• [Data for the task]:
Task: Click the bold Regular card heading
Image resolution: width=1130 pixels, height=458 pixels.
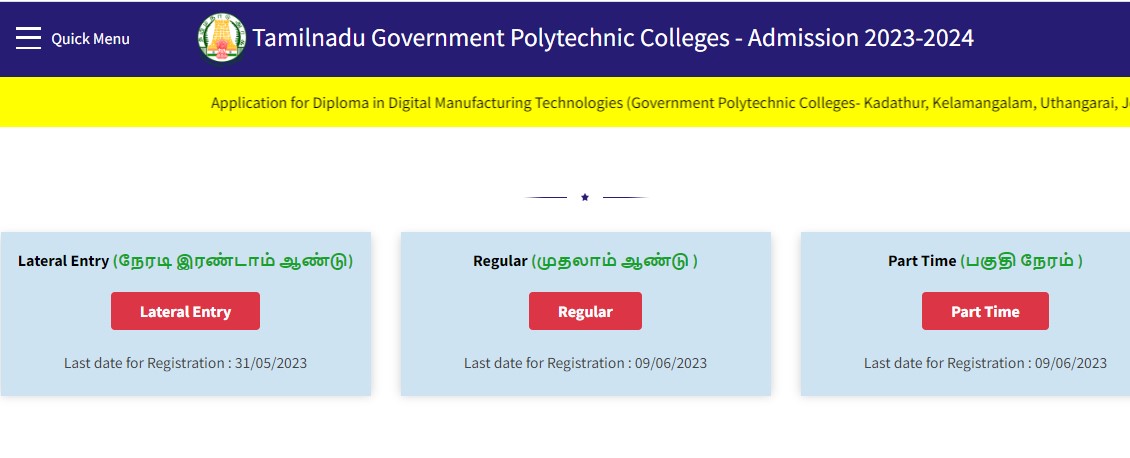Action: [x=500, y=261]
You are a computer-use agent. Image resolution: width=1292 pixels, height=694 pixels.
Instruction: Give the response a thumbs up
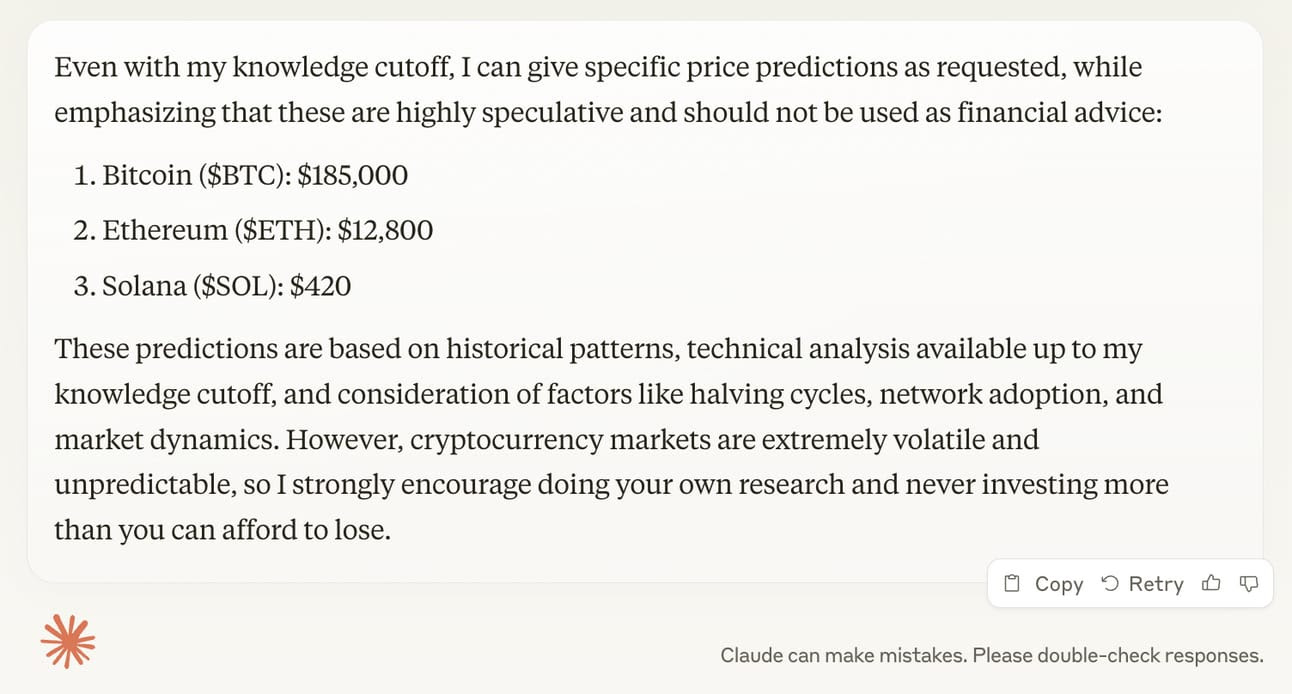pyautogui.click(x=1211, y=583)
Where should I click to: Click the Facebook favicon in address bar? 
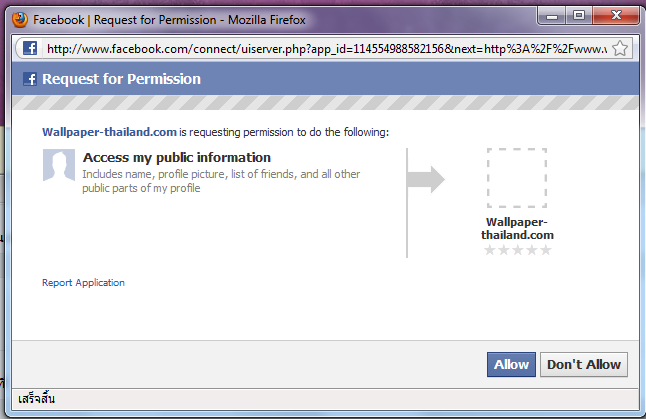30,48
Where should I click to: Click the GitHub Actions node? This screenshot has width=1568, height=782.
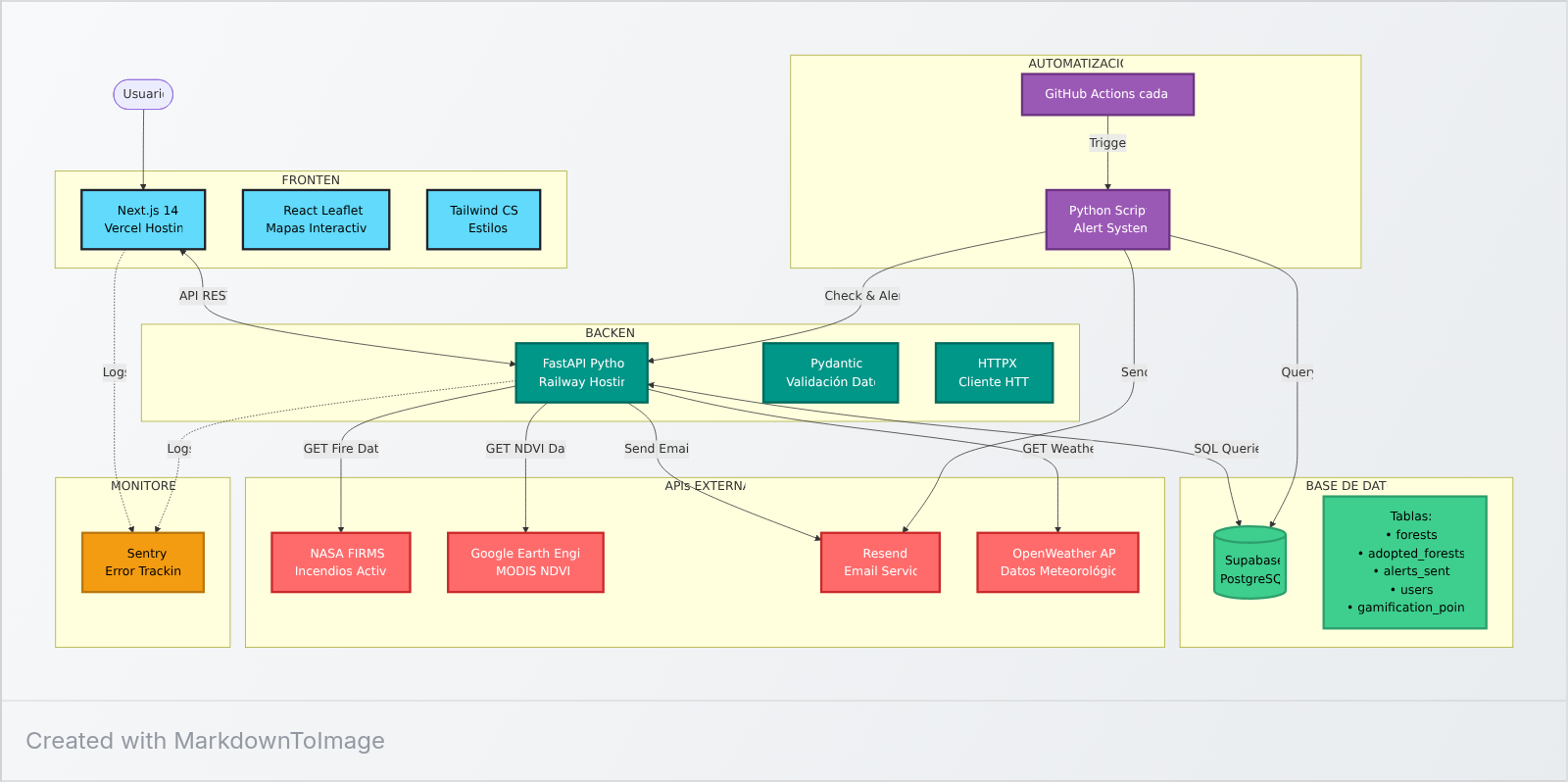tap(1107, 94)
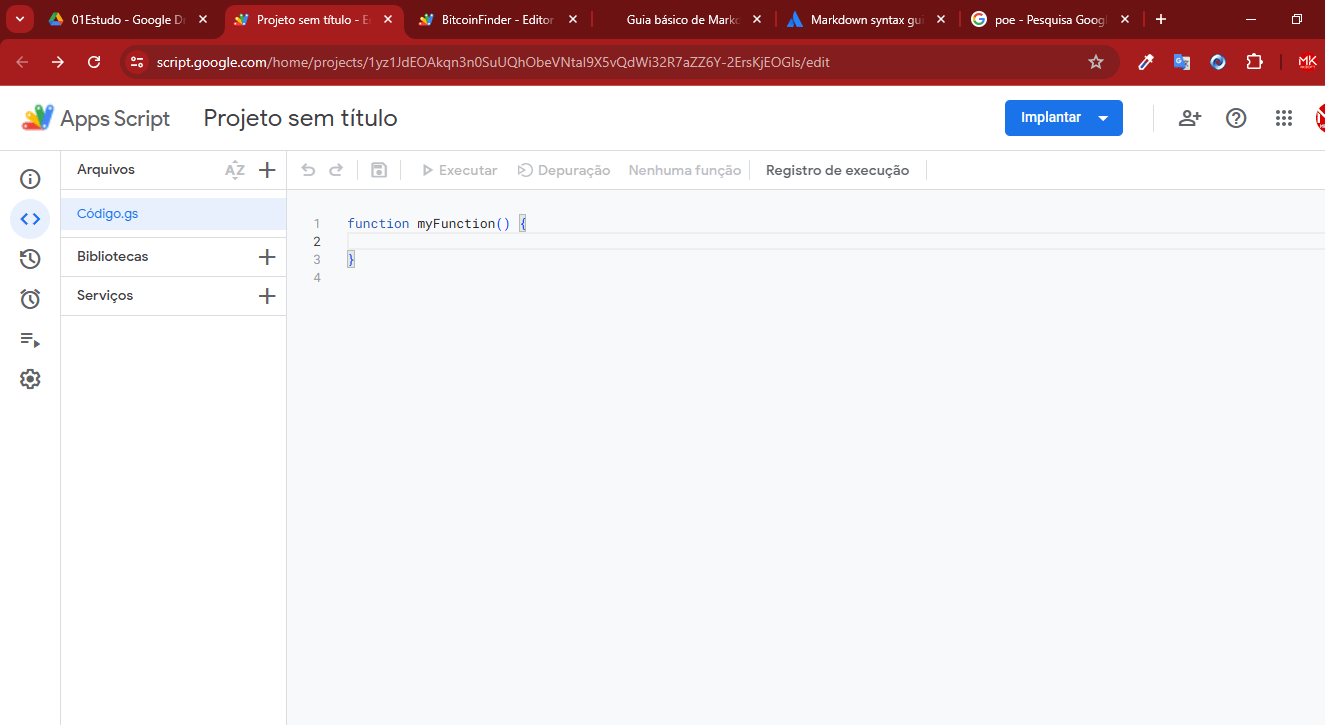Expand the tab search chevron in Chrome

[x=19, y=19]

• [What you will do]: Pictures are not part of the copy; retype all the other material exactly.

• [Output for this task]:
Task: Click the bold Regular card heading
Image resolution: width=1130 pixels, height=458 pixels.
Action: [x=500, y=261]
You are a computer-use agent. Image resolution: width=1292 pixels, height=694 pixels.
Instruction: Give the response a thumbs up
pyautogui.click(x=1211, y=583)
Where should I click to: Click the Facebook favicon in address bar? 
30,48
Where should I click to: Click the GitHub Actions node? This screenshot has width=1568, height=782.
tap(1107, 94)
Expand the tab search chevron in Chrome

[x=19, y=19]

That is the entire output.